Innes’ method is reductive: the canvas is covered with a single color in even, broad-brushed strokes before turpentine, dripped onto it from a pipette, runs down the surface, dissolving and bleaching the paint over which it passes. Alternatively, in the “Paintings Formed with White” (all works 1991), paint is laid on thickly and then scraped off in horizontal swathes. The incidents in these works are insubstantial, defined by the absence of paint, not even revealed but inferred, like “white holes.” Their titles are equally noncommittal, being more than a vacuous “untitled” yet anything but informative. Tags like Repetition and Identified Forms attach to thoroughly non-specific shapes. Repetition, of course, is a plain description of what is self-evident anyway—the artist’s method of loosing drop after drop of turpentine to meander down the canvas. Identified Forms is less obviously applicable in this sense. It is the sort of gnomic title that suggests that Innes knows what is going on and assumes that you do too. It is one of those “gentlemen’s agreements” that allow the viewer to “see” almost anything in the painting as long as that vision is not vocalized—for then it would become specific and would have to be ruled out in court.

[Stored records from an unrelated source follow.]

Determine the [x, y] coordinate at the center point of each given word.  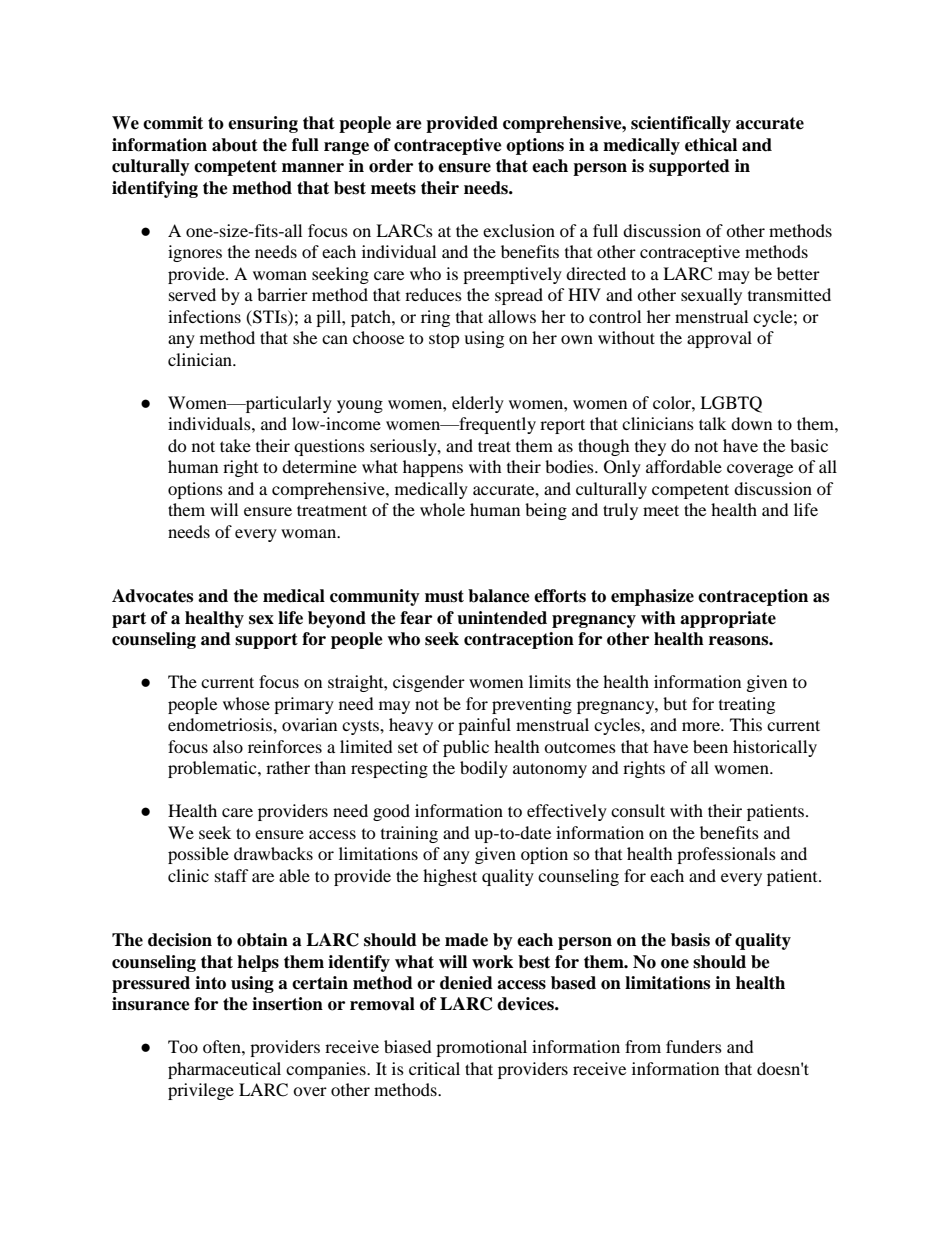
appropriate [728, 619]
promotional [481, 1048]
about [235, 145]
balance [499, 596]
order [391, 166]
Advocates [152, 596]
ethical [711, 145]
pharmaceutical [224, 1070]
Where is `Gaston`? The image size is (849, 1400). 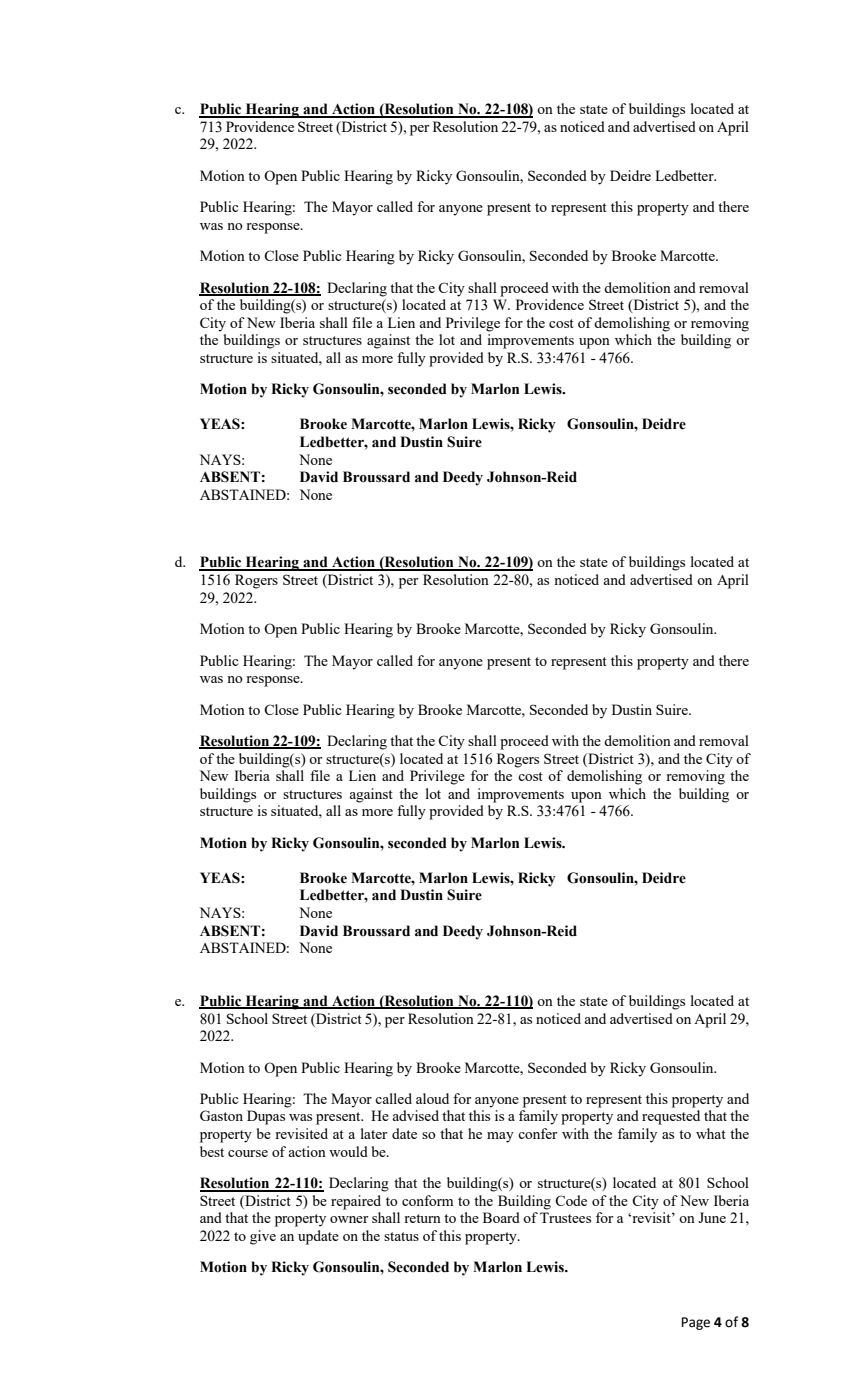 Gaston is located at coordinates (221, 1115).
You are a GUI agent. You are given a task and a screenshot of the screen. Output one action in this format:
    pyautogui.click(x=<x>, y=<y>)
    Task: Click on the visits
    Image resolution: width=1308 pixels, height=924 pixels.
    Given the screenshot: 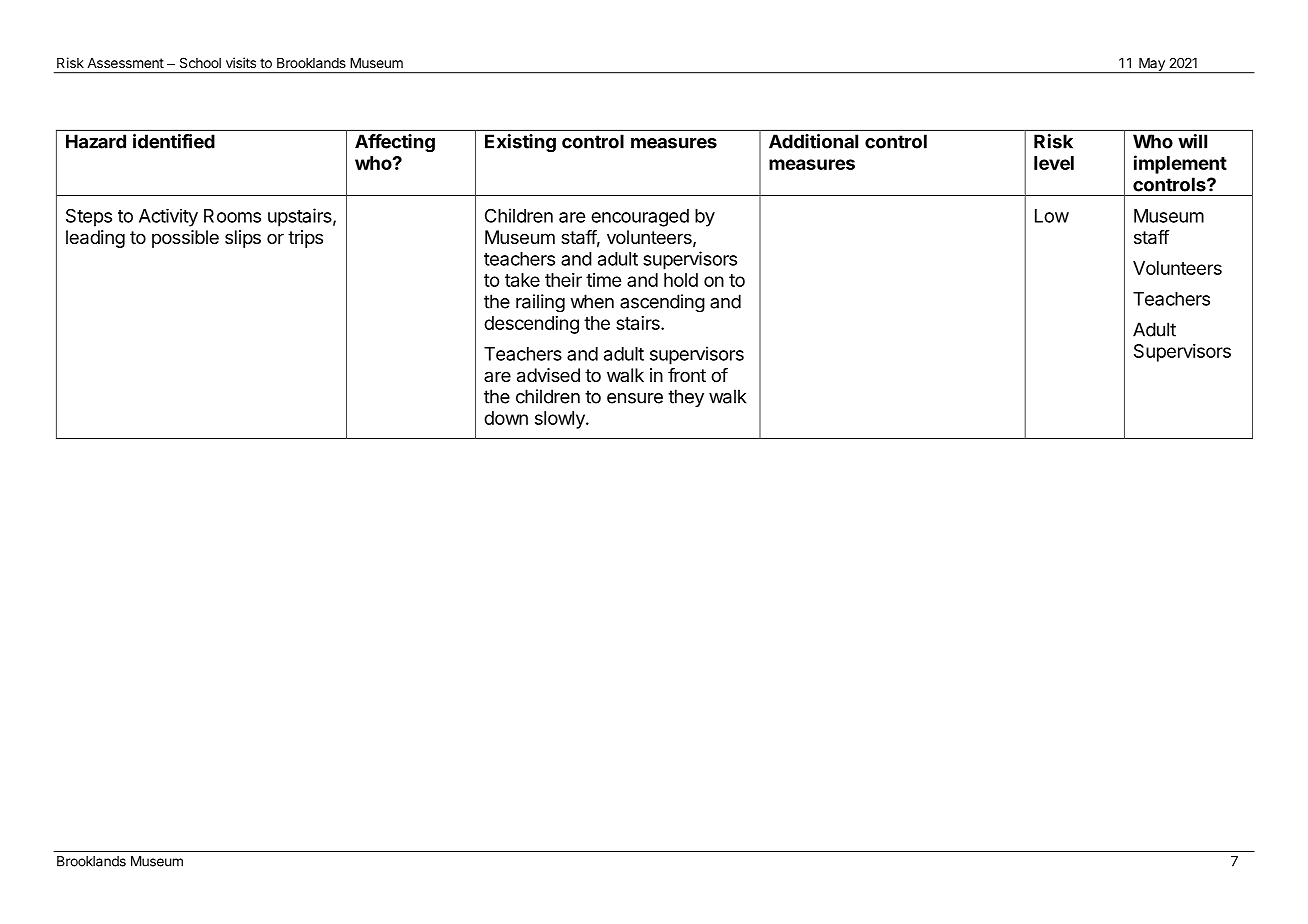 What is the action you would take?
    pyautogui.click(x=241, y=62)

The effects are more often than not pleasing, especially when, as here, the canvases are hung low on the wall. This has the effect of emphasizing the importance of the natural downward flow of the turpentine in creating pictorial structure. But it is rarer to find - oneself engaged with these paintings at a level beyond that of pure mechanism. They are elegant, have a quiet repose, and are self-assured, but this doesn’t seem to be quite sufficient. The way in which they are made accounts for most of their interest, and the attempt to see them as symbolic of, or, as metaphors for intellectual or physical phenomena can be a strained one. They are neither rigorous enough for the former, nor sufficiently free in their materiality for the latter.